Entries on target coordinates:
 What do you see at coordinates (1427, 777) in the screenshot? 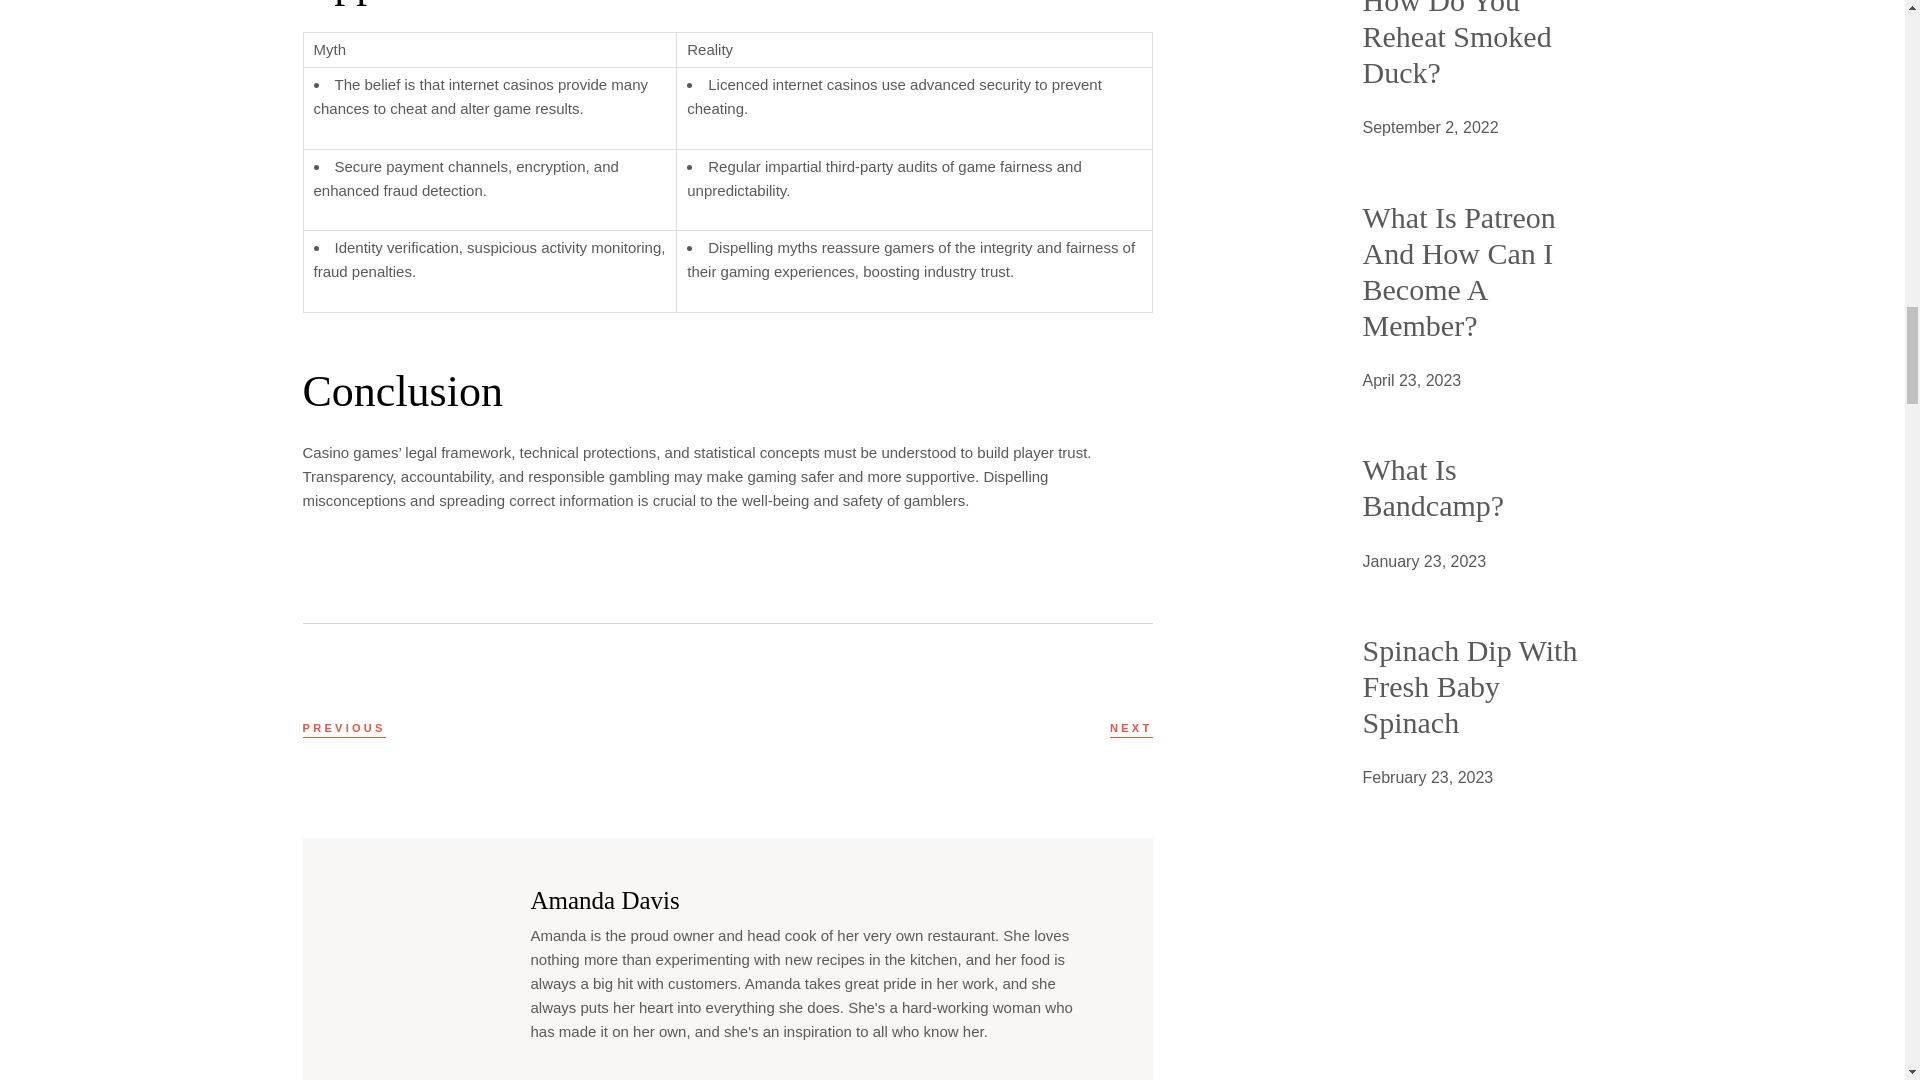
I see `Title Text: ` at bounding box center [1427, 777].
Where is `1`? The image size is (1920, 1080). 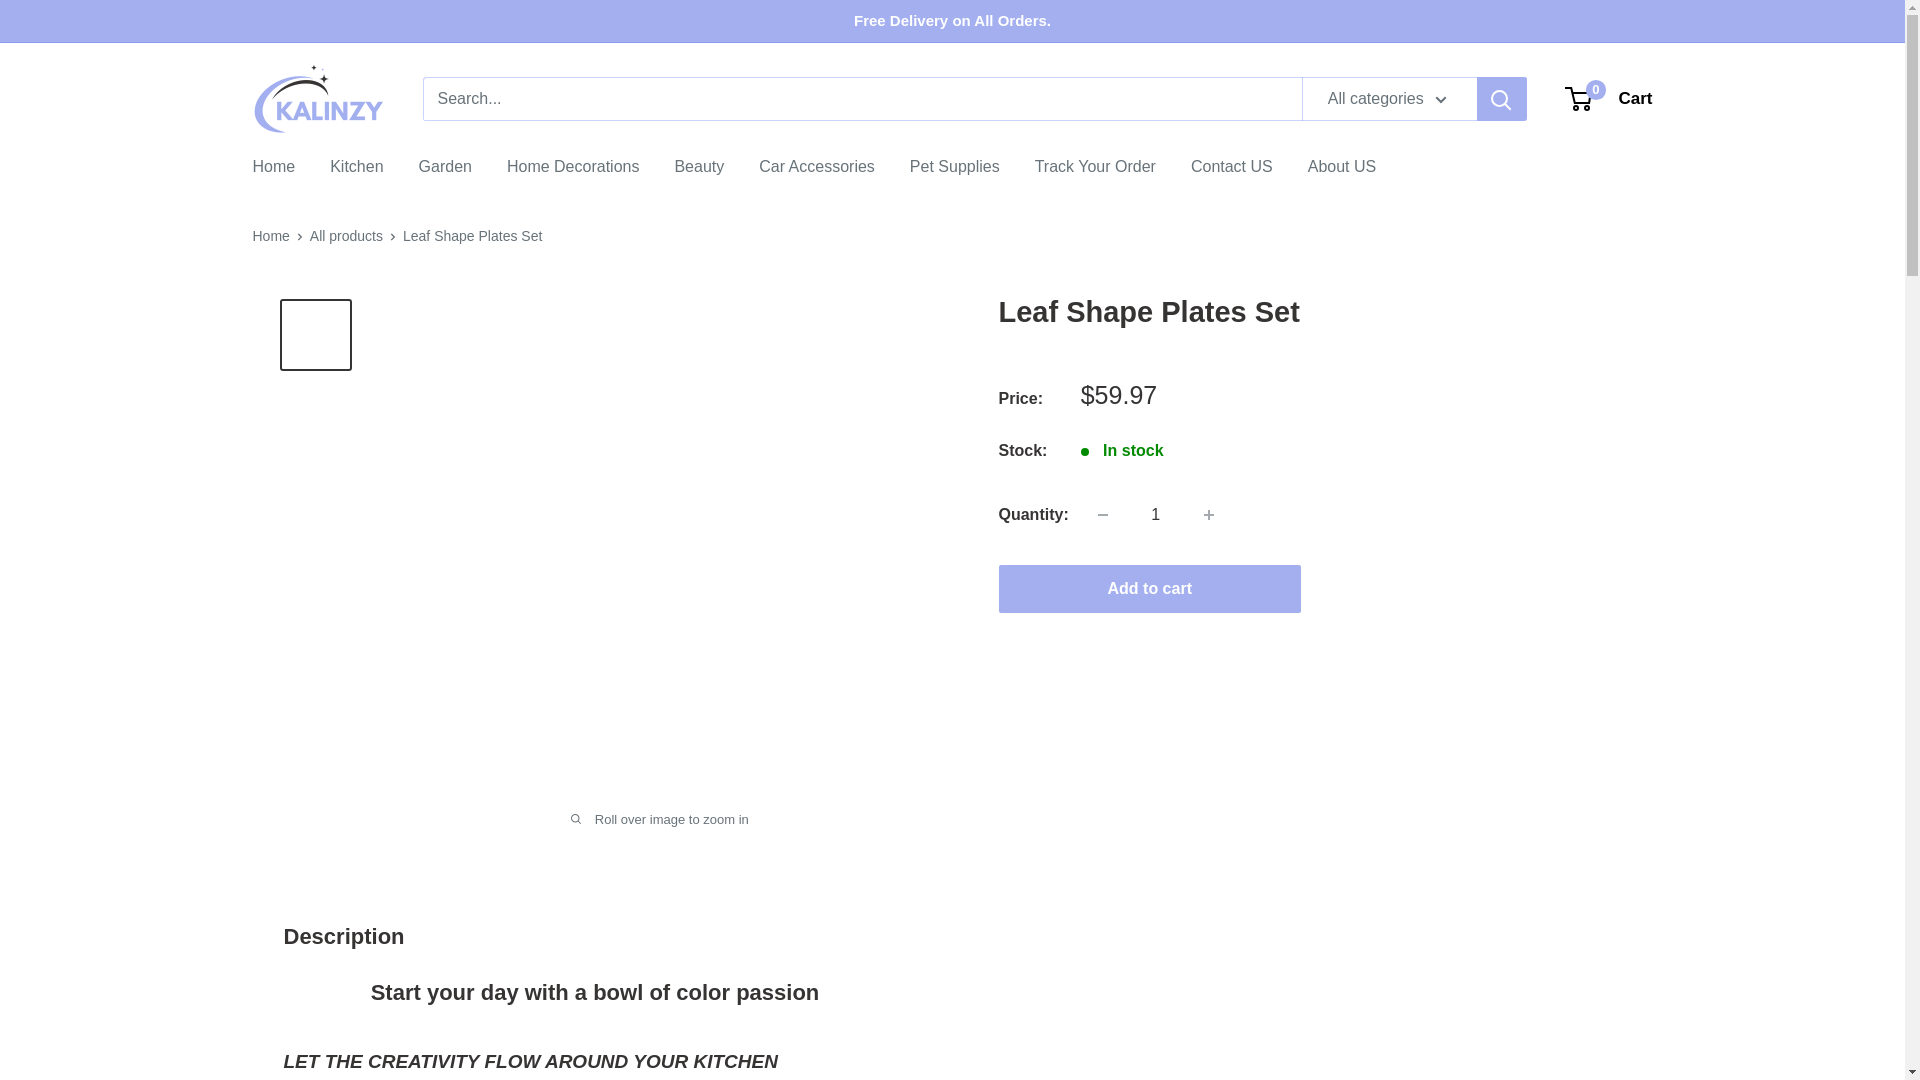
1 is located at coordinates (356, 167).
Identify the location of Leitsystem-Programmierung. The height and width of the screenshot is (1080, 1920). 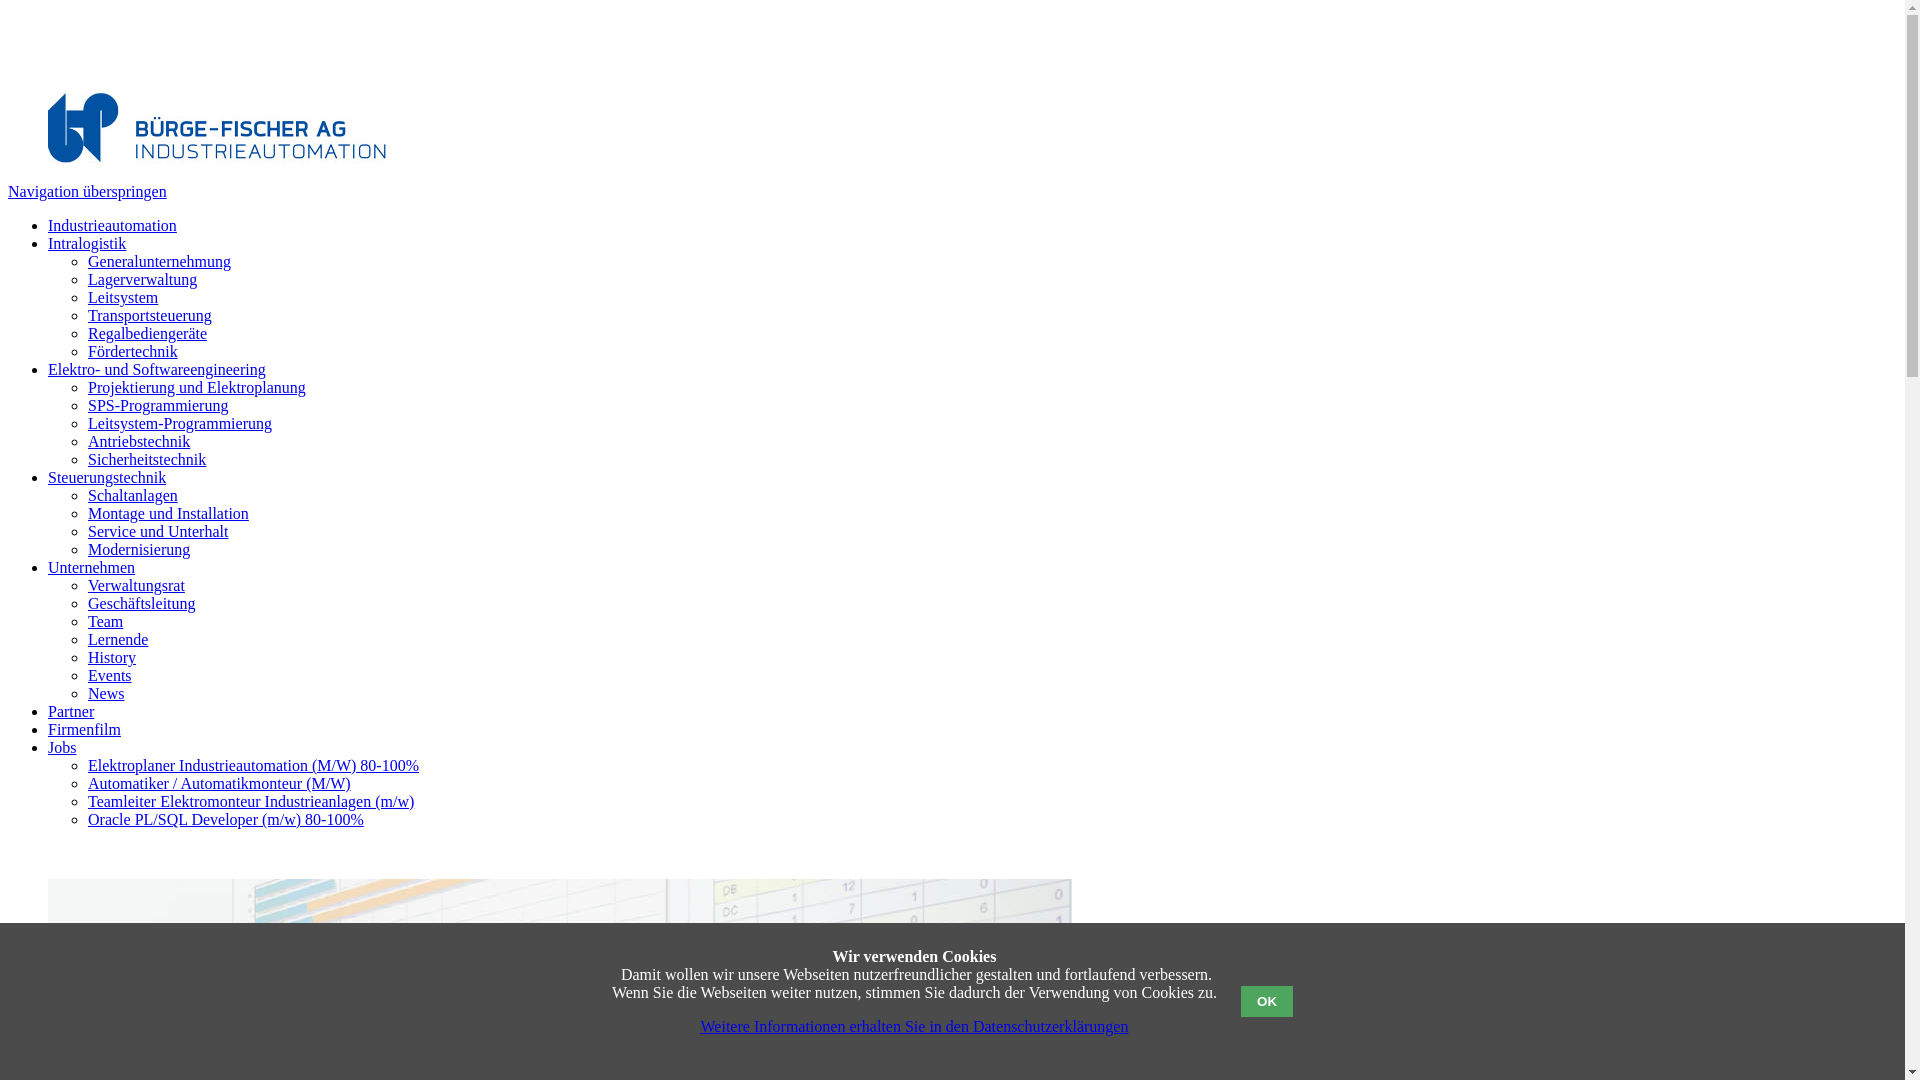
(180, 424).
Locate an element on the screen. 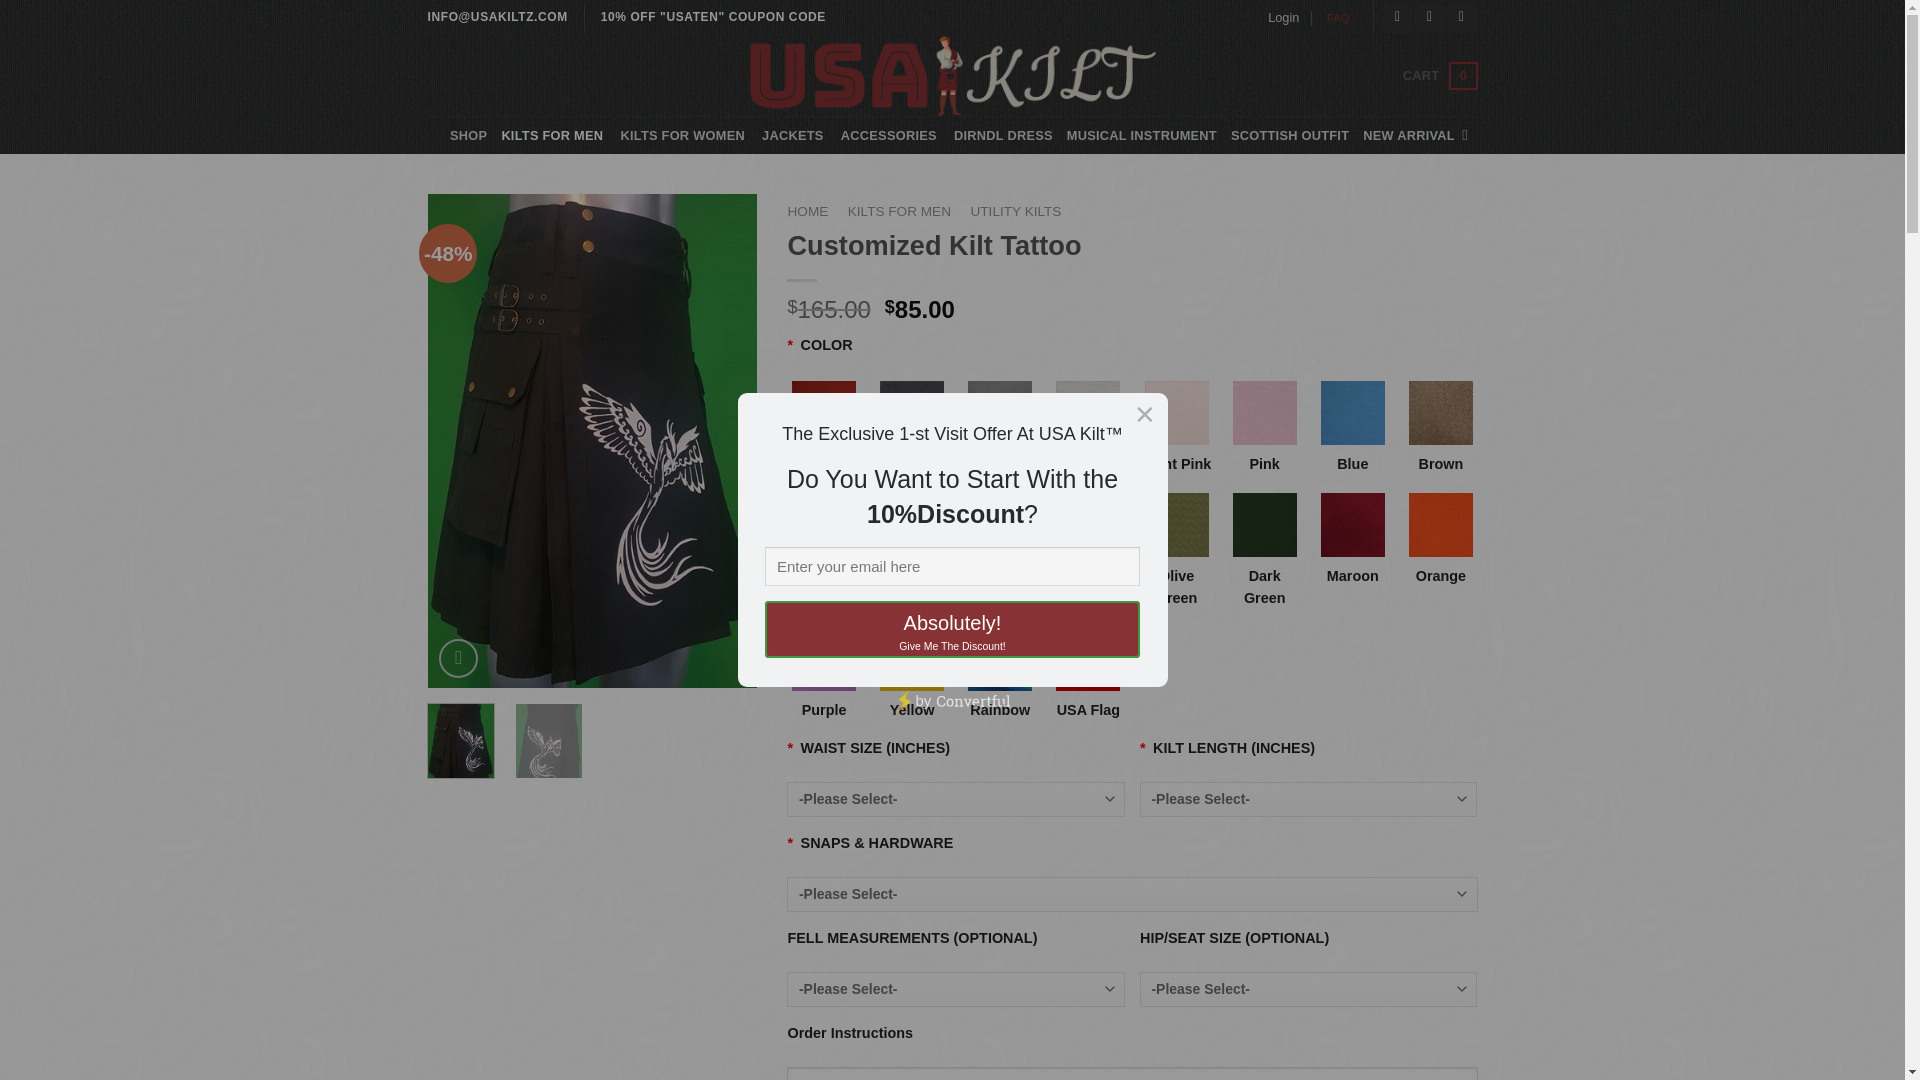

*Required work*.
Reproduce these lines word for word, leaving the pictures out of your answer.

*Answer to this task*.
 What do you see at coordinates (1427, 777) in the screenshot? 
I see `Title Text: ` at bounding box center [1427, 777].
Where is `1`? The image size is (1920, 1080). 
1 is located at coordinates (356, 167).
Identify the location of Leitsystem-Programmierung. The height and width of the screenshot is (1080, 1920). 
(180, 424).
Locate an element on the screen. 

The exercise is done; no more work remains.